§ **Directions**
A faithful copy of each record is required, minus the images.

§ **Working data**
+ + + + +

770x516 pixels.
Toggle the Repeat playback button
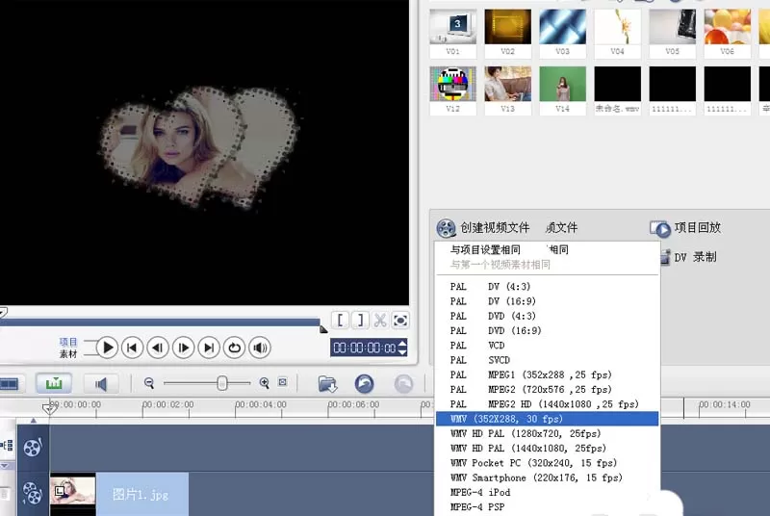234,348
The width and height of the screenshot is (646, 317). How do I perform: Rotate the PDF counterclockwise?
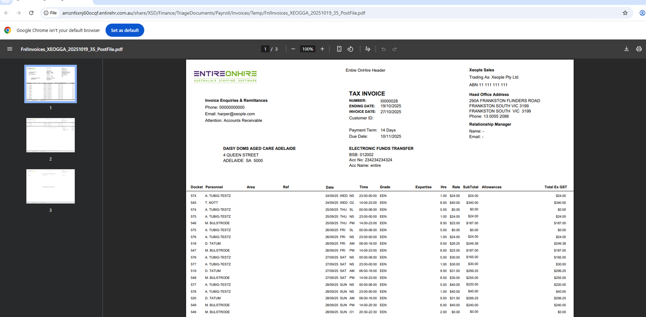point(350,49)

+ + + + +

§ **Answer to this problem**
770x516 pixels.
Toggle the Repeat playback button
234,348
The width and height of the screenshot is (646, 317). How do I perform: Rotate the PDF counterclockwise?
point(350,49)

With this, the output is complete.